Once my previous relationship ended, I made the decision to be alone. I wouldn't say I hated men, but I was adamant that I didn't want ANYONE! I even posted this on social media several times... mostly as a way to keep men out of my inbox once word got out that I was single. Did it work? Of course not. The thirsties didn't care. But for me it was a declaration of detachment... something I wanted and felt I needed!! In hindsight, the truth was I didn't want anyone other than my ex for a long time. Once that feeling passed, I didn't trust myself and even more, I didn't trust anyone else.

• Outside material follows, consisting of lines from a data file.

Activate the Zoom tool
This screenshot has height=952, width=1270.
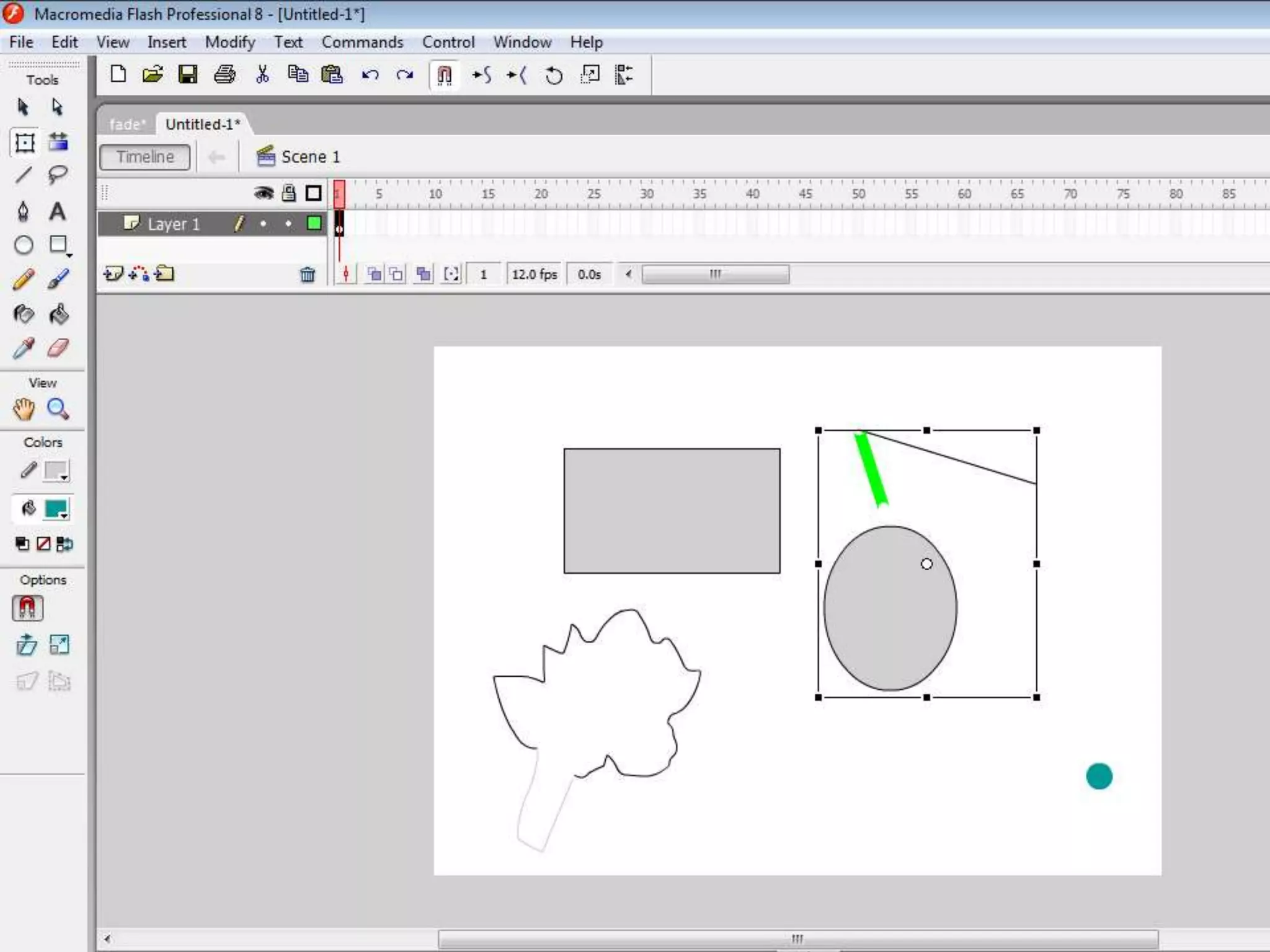click(x=58, y=409)
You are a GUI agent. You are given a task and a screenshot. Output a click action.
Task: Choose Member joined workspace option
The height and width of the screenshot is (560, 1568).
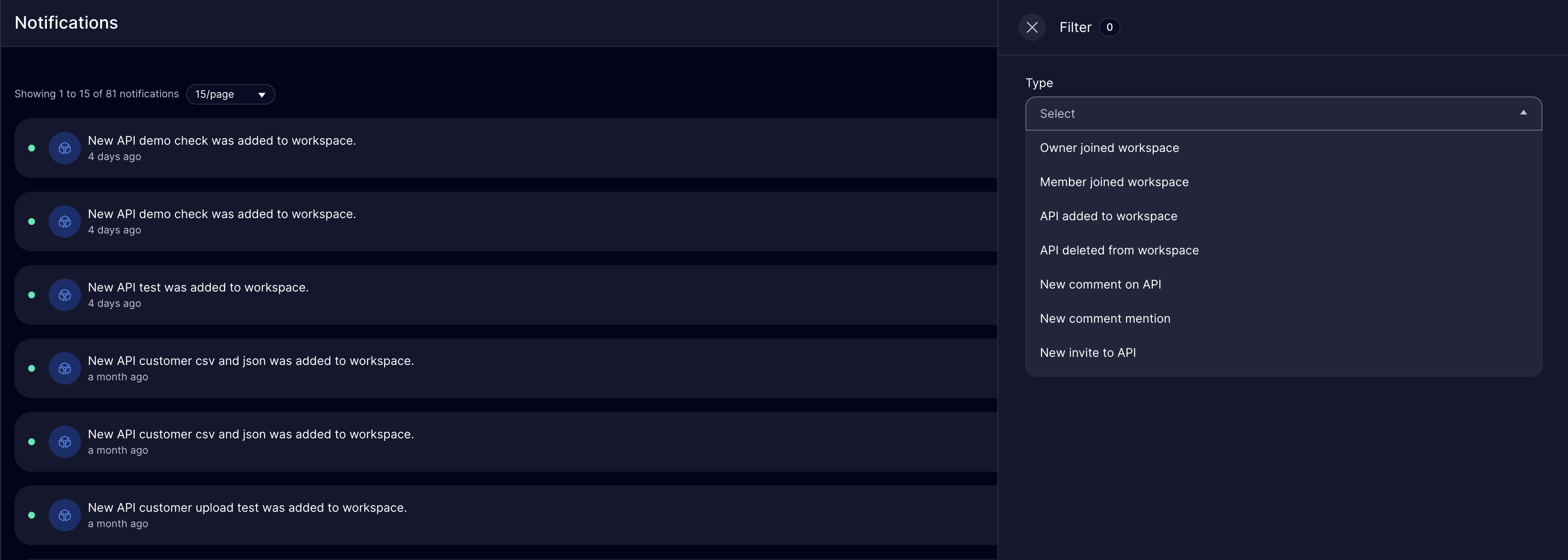[x=1114, y=182]
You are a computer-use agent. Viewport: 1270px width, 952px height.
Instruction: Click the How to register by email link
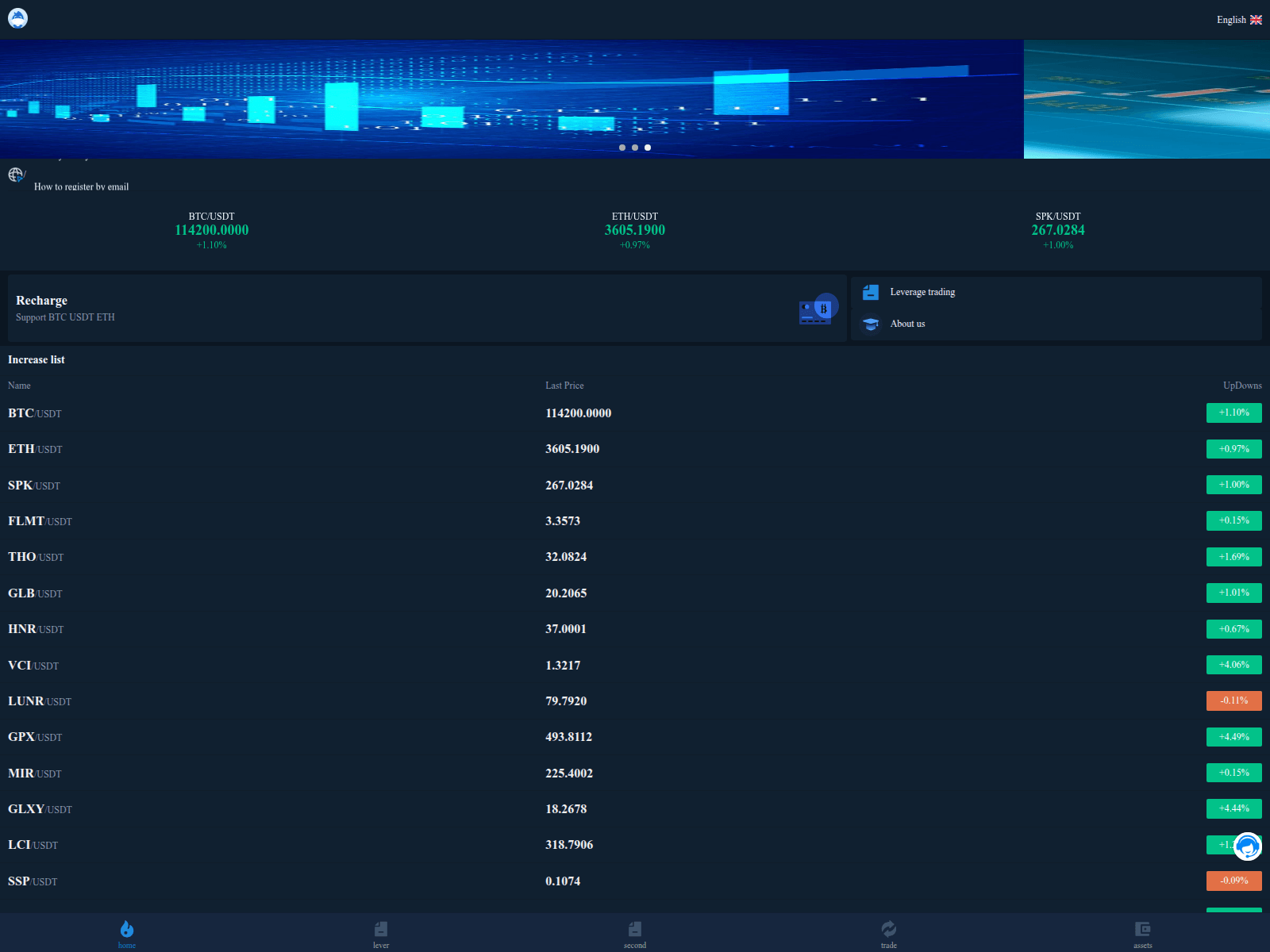(x=81, y=186)
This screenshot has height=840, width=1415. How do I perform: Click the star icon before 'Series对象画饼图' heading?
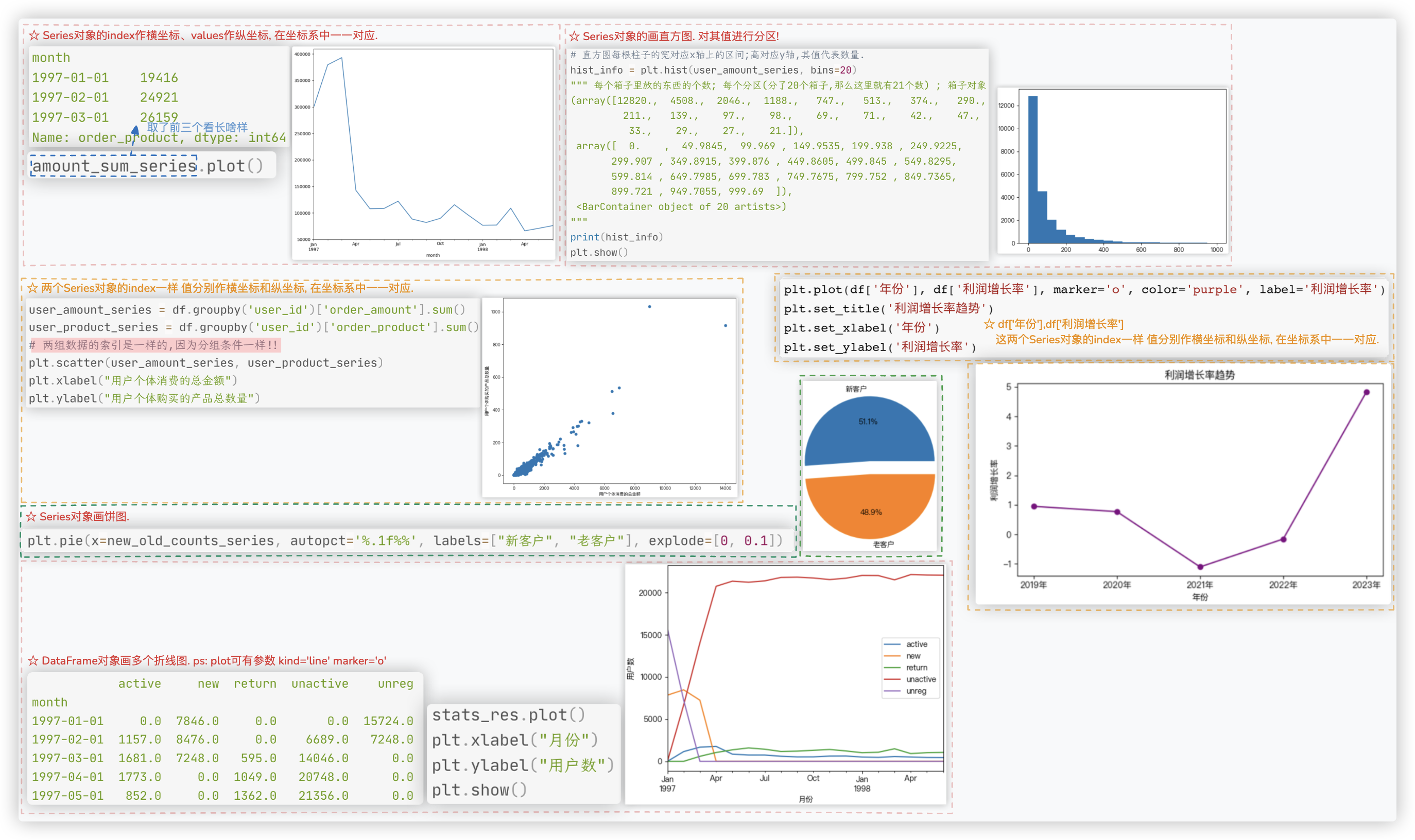(x=31, y=517)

I knew I needed time to "detox" from eight years of being with someone. This was the longest relationship I had been in and I did not want to carry any of my issues over into another relationship. At this point in life, I felt it was pointless to get into a relationship strictly based on sex. I had my fun in my 20s and early 30s and now that I'm in my 40s (I still can't believe that I'm that old... Jeez!!), I do not want that for my life. I liked being in a committed relationship and knew that I want another one. But I also knew how important it was for me to work on me before I do. I accepted some things in my past relationships that I shouldn't have and I behaved in ways I shouldn't have. I needed time to identify those behaviors and work on correcting them so I wouldn't attract the same person or repeat the same mistakes again.
What I've learned is we attract people based on who/what we are... at the time. That was a bitter pill I had to swallow. Everything about your mate that you don't like shows up as a way for you to identify those same behaviors in yourself. Read that again!!! Once I learned this... a light bulb went off. That's why I'm at the point now where I can take responsibility for my role in my relationship which helped me to grow and move forward. Doing this alone was important because when you don't allow your wound to heal... you bleed on everyone you come into contact with!!! Read THAT again!
Then I learned about soul ties. According to this Christian based belief, our soul is tied to everyone you have sex with. The longer the relationship, the stronger the bond. It's the reason why someone can know that a person is wrong for them, or in some cases... are in an abusive relationship, yet for some reason they can't seem to leave that person. It's important to cut ties before creating another one and the only way to do that is with time. When you no longer feel a pull, attraction, or a need to be with that person, the tie has been cut.
Now that my wounds have healed and I'm ready to get back out there, going without sex for so long will allow me to make better choices when it comes to my partner. A lot of us build relationships AFTER sex instead of before. At this point, having him wait while I get to know him better won't be that much of a challenge.
I'm really surprised at how quickly this year has passed... I'm even more surprised I've been able to abstain for this long. LOL!!!! But I can sit here today and tell you I'm glad that I did.